Stored data
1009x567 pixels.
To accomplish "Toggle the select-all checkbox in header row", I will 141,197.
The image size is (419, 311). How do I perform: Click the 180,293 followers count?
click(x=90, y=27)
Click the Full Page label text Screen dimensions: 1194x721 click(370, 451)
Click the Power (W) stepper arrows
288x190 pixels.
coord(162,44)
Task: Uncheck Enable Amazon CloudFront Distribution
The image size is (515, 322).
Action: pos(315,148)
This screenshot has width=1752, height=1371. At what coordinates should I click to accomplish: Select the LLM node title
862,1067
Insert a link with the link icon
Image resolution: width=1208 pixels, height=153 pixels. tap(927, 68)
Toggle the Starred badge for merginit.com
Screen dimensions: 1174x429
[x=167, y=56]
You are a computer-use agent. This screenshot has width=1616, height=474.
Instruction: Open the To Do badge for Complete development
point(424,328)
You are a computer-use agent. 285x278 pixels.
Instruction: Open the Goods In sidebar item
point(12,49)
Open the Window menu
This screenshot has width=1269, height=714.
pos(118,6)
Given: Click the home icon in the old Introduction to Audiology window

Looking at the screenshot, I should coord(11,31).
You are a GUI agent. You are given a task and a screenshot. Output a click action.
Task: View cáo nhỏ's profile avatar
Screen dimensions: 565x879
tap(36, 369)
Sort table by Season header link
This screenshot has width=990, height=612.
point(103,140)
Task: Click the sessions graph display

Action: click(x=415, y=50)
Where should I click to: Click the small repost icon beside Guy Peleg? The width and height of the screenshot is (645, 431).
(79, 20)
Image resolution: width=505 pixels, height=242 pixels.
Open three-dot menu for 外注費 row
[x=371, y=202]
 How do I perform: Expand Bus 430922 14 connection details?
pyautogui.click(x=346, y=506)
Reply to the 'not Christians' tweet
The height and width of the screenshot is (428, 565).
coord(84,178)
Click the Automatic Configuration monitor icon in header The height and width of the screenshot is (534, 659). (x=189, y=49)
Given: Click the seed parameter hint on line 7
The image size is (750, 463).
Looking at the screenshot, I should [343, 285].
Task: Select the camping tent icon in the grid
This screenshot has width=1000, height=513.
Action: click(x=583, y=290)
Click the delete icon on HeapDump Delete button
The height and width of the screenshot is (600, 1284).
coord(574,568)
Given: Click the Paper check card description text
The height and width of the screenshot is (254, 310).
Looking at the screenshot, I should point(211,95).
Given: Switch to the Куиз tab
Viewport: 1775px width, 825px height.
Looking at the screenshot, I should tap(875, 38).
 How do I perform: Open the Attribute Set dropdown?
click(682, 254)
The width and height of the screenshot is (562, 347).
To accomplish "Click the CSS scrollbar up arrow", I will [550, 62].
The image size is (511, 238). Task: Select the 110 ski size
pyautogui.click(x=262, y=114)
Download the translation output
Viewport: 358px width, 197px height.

Description of the task
Quote the data above in full, changing nothing.

Exercise response
1009x567 pixels.
To accomplish "Toggle the select-all checkbox in header row", I will 141,197.
The image size is (419, 311). How do I perform: Click the 180,293 followers count?
click(x=90, y=27)
Click the Full Page label text Screen dimensions: 1194x721 click(370, 451)
Click the Power (W) stepper arrows
288x190 pixels.
coord(162,44)
Task: Uncheck Enable Amazon CloudFront Distribution
The image size is (515, 322).
Action: pos(315,148)
This screenshot has width=1752, height=1371. At what coordinates should I click to accomplish: Select the LLM node title
862,1067
Insert a link with the link icon
Image resolution: width=1208 pixels, height=153 pixels. tap(927, 68)
Toggle the Starred badge for merginit.com
Screen dimensions: 1174x429
[x=167, y=56]
You are a computer-use agent. This screenshot has width=1616, height=474.
Instruction: Open the To Do badge for Complete development
point(424,328)
You are a computer-use agent. 285x278 pixels.
Instruction: Open the Goods In sidebar item
point(12,49)
Open the Window menu
This screenshot has width=1269, height=714.
pos(118,6)
Given: Click the home icon in the old Introduction to Audiology window

Looking at the screenshot, I should coord(11,31).
You are a GUI agent. You are given a task and a screenshot. Output a click action.
Task: View cáo nhỏ's profile avatar
Screen dimensions: 565x879
tap(36, 369)
Sort table by Season header link
This screenshot has width=990, height=612.
point(103,140)
Task: Click the sessions graph display

Action: click(x=415, y=50)
Where should I click to: Click the small repost icon beside Guy Peleg? The width and height of the screenshot is (645, 431).
(79, 20)
Image resolution: width=505 pixels, height=242 pixels.
Open three-dot menu for 外注費 row
[x=371, y=202]
 How do I perform: Expand Bus 430922 14 connection details?
pyautogui.click(x=346, y=506)
Reply to the 'not Christians' tweet
The height and width of the screenshot is (428, 565).
coord(84,178)
Click the Automatic Configuration monitor icon in header The height and width of the screenshot is (534, 659). (x=189, y=49)
Given: Click the seed parameter hint on line 7
The image size is (750, 463).
Looking at the screenshot, I should [343, 285].
Task: Select the camping tent icon in the grid
This screenshot has width=1000, height=513.
Action: click(x=583, y=290)
Click the delete icon on HeapDump Delete button
The height and width of the screenshot is (600, 1284).
coord(574,568)
Given: Click the Paper check card description text
The height and width of the screenshot is (254, 310).
Looking at the screenshot, I should point(211,95).
Given: Switch to the Куиз tab
Viewport: 1775px width, 825px height.
Looking at the screenshot, I should tap(875, 38).
 How do I perform: Open the Attribute Set dropdown?
click(682, 254)
The width and height of the screenshot is (562, 347).
To accomplish "Click the CSS scrollbar up arrow", I will [550, 62].
The image size is (511, 238). Task: Select the 110 ski size
pyautogui.click(x=262, y=114)
Download the translation output
Viewport: 358px width, 197px height.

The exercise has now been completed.